● The task
Please render every line of the records below as a Markdown table with the columns Row and Line, numbering each line and skipping blank ones. Leave the pictures out of the table.

● Working data
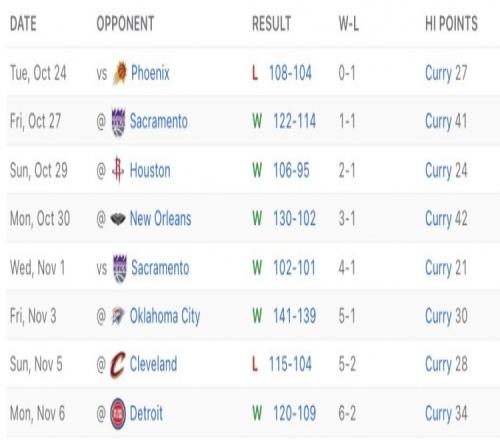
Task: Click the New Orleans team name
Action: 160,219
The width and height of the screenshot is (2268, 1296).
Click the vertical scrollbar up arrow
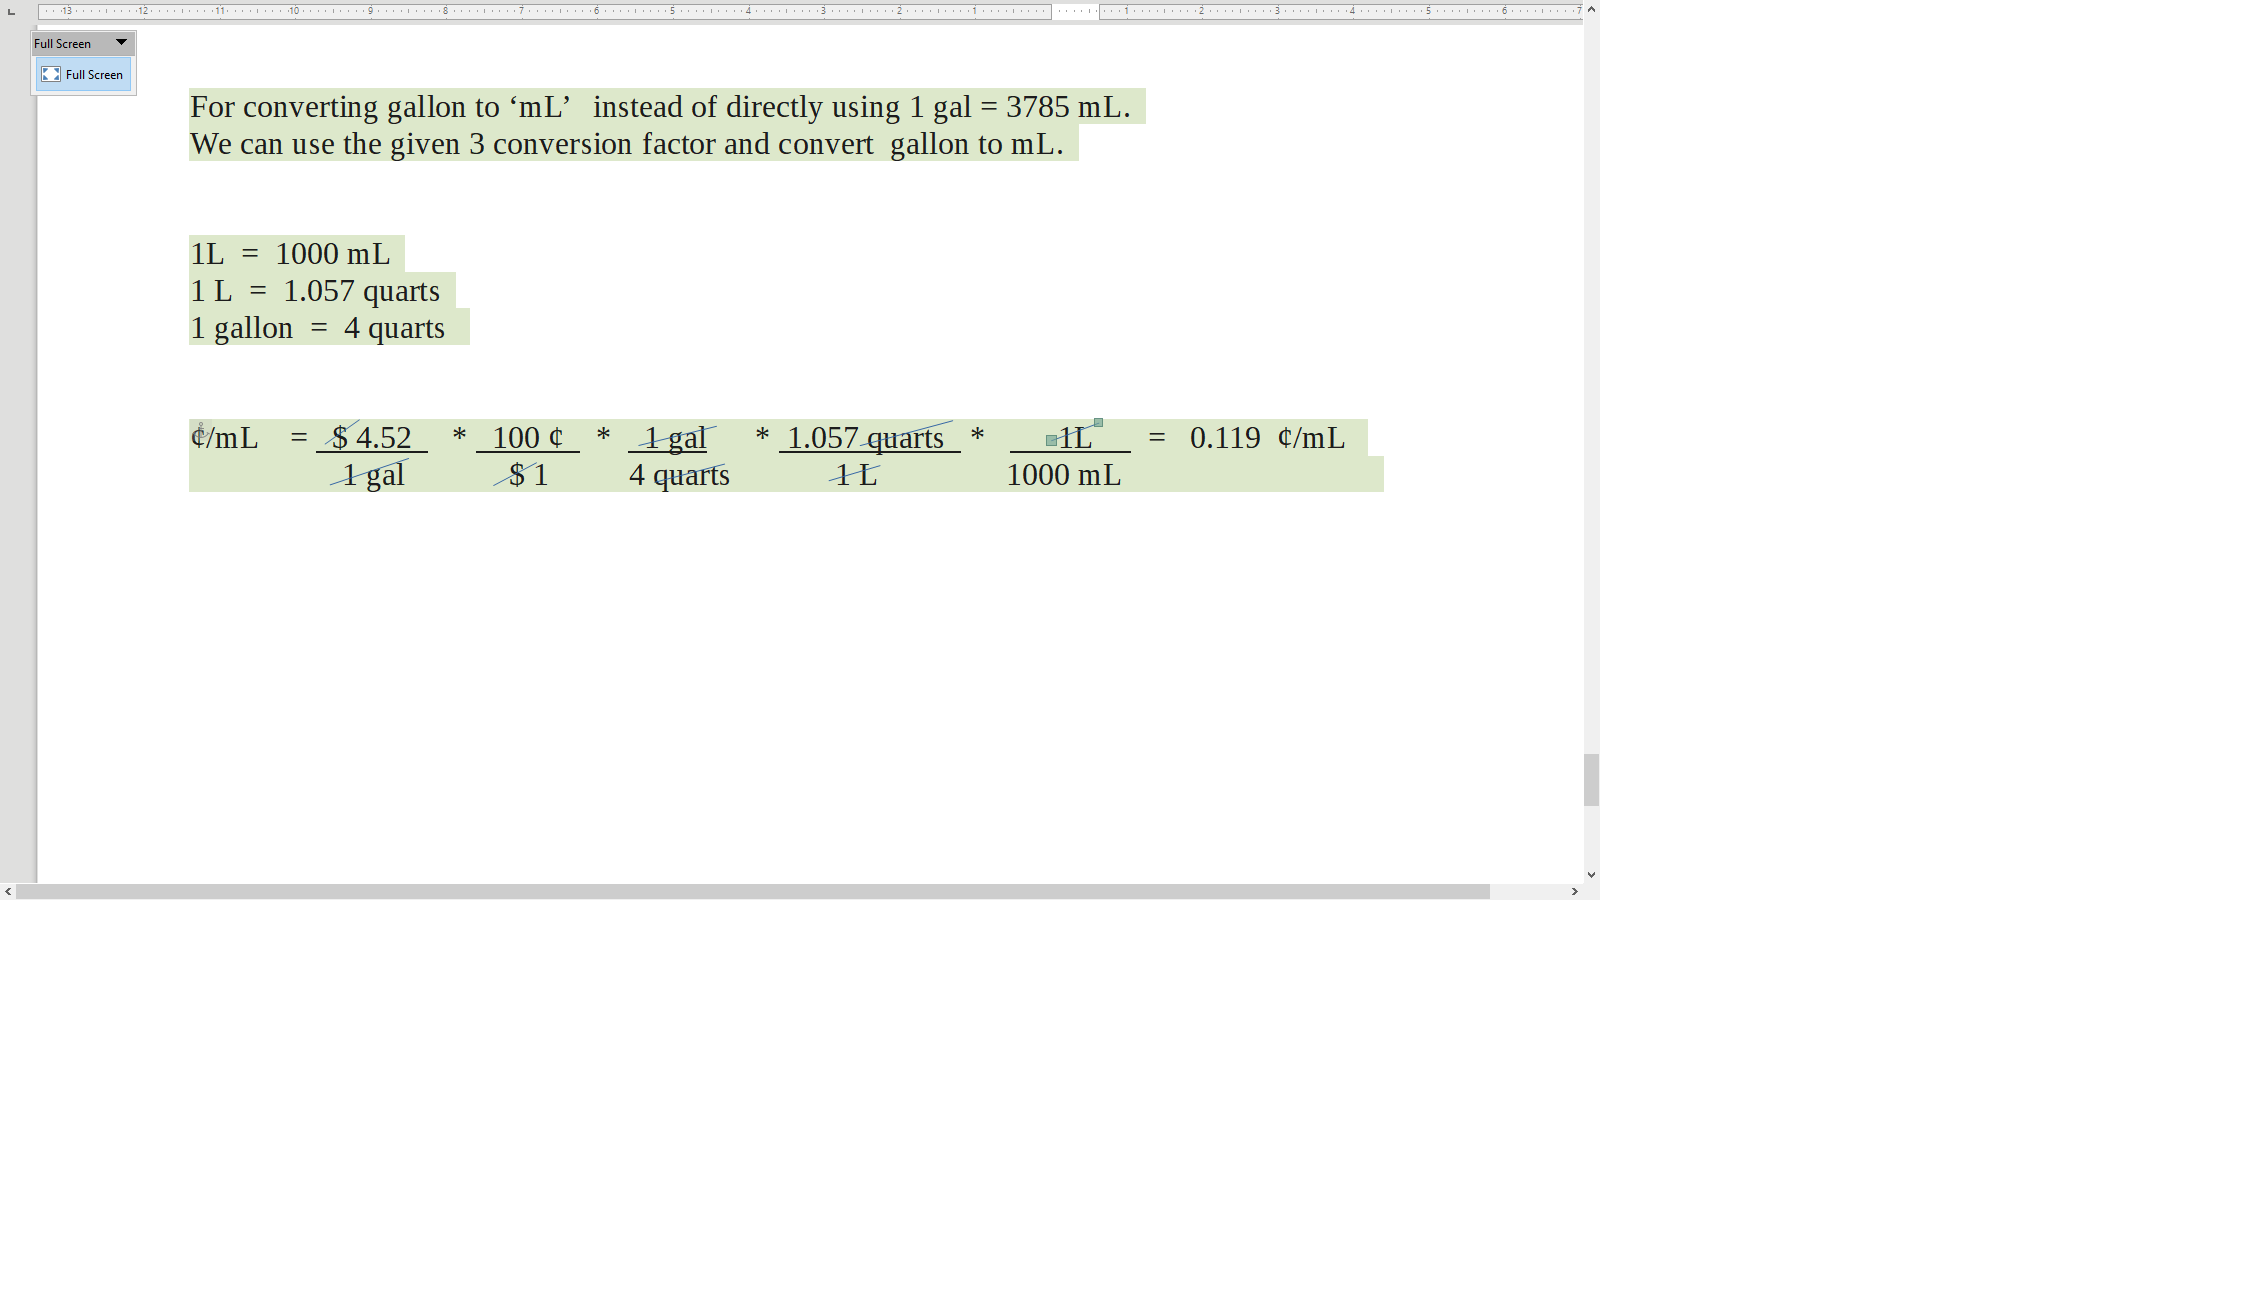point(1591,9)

● Written reply
| Row | Line |
|---|---|
| 1 | Task: Click the New Orleans team name |
| 2 | Action: 160,219 |
| 3 | The width and height of the screenshot is (2268, 1296). |
| 4 | Click the vertical scrollbar up arrow |
| 5 | point(1591,9) |